TASK GOAL: Your task is to transcribe the entries exactly.

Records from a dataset
━━━━━━━━
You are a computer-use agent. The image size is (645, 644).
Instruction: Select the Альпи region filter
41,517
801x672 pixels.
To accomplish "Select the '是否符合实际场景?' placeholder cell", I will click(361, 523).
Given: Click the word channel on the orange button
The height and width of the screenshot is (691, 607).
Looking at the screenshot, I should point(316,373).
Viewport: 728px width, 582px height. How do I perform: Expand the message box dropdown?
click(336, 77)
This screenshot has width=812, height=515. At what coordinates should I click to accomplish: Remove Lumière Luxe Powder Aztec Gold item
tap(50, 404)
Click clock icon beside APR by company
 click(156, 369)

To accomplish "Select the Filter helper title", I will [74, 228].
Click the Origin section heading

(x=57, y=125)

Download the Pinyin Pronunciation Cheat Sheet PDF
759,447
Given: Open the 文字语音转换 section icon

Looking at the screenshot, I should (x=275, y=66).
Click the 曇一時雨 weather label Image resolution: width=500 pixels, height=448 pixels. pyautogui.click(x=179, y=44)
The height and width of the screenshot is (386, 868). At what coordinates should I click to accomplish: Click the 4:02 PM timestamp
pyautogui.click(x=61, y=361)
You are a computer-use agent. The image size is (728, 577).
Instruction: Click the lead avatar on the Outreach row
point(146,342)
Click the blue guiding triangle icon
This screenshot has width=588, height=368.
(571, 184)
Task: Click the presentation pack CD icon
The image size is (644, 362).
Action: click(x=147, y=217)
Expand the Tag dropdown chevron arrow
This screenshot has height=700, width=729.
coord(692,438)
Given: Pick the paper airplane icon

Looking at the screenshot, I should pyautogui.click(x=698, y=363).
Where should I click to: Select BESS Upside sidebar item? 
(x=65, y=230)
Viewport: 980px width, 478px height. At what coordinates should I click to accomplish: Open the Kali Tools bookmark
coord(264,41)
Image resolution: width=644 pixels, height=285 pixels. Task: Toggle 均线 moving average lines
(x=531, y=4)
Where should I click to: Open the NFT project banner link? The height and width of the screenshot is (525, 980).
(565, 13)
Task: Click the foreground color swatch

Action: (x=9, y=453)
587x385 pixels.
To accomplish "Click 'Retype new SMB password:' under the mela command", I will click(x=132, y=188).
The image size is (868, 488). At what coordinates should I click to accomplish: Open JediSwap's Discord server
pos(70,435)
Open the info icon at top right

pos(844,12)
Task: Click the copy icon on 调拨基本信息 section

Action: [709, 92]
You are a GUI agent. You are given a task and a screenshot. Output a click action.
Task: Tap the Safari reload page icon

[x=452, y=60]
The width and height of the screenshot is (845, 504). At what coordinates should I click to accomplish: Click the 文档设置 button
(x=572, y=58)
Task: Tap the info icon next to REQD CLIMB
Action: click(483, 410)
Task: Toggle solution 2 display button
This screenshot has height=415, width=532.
━━━━━━━━
RESPONSE:
You are a computer-use agent. The image size is (645, 644).
Instruction: Select the Альпи region filter
41,517
801x672 pixels.
To accomplish "Select the '是否符合实际场景?' placeholder cell", I will click(361, 523).
Given: Click the word channel on the orange button
The height and width of the screenshot is (691, 607).
Looking at the screenshot, I should point(316,373).
Viewport: 728px width, 582px height. How do I perform: Expand the message box dropdown?
click(336, 77)
This screenshot has width=812, height=515. At what coordinates should I click to accomplish: Remove Lumière Luxe Powder Aztec Gold item
tap(50, 404)
Click clock icon beside APR by company
 click(156, 369)

To accomplish "Select the Filter helper title", I will [74, 228].
Click the Origin section heading

(x=57, y=125)

Download the Pinyin Pronunciation Cheat Sheet PDF
759,447
Given: Open the 文字语音转换 section icon

Looking at the screenshot, I should (x=275, y=66).
Click the 曇一時雨 weather label Image resolution: width=500 pixels, height=448 pixels. pyautogui.click(x=179, y=44)
The height and width of the screenshot is (386, 868). At what coordinates should I click to accomplish: Click the 4:02 PM timestamp
pyautogui.click(x=61, y=361)
You are a computer-use agent. The image size is (728, 577).
Instruction: Click the lead avatar on the Outreach row
point(146,342)
Click the blue guiding triangle icon
This screenshot has width=588, height=368.
(571, 184)
Task: Click the presentation pack CD icon
The image size is (644, 362).
Action: click(x=147, y=217)
Expand the Tag dropdown chevron arrow
This screenshot has height=700, width=729.
coord(692,438)
Given: Pick the paper airplane icon

Looking at the screenshot, I should pyautogui.click(x=698, y=363).
Where should I click to: Select BESS Upside sidebar item? 
(x=65, y=230)
Viewport: 980px width, 478px height. At what coordinates should I click to accomplish: Open the Kali Tools bookmark
coord(264,41)
Image resolution: width=644 pixels, height=285 pixels. Task: Toggle 均线 moving average lines
(x=531, y=4)
Where should I click to: Open the NFT project banner link? The height and width of the screenshot is (525, 980).
(565, 13)
Task: Click the foreground color swatch

Action: (x=9, y=453)
587x385 pixels.
To accomplish "Click 'Retype new SMB password:' under the mela command", I will click(x=132, y=188).
The image size is (868, 488). At what coordinates should I click to accomplish: Open JediSwap's Discord server
pos(70,435)
Open the info icon at top right

pos(844,12)
Task: Click the copy icon on 调拨基本信息 section

Action: [709, 92]
You are a GUI agent. You are given a task and a screenshot. Output a click action.
Task: Tap the Safari reload page icon

[x=452, y=60]
The width and height of the screenshot is (845, 504). At what coordinates should I click to accomplish: Click the 文档设置 button
(x=572, y=58)
Task: Tap the info icon next to REQD CLIMB
Action: click(483, 410)
Task: Toggle solution 2 display button
This screenshot has height=415, width=532.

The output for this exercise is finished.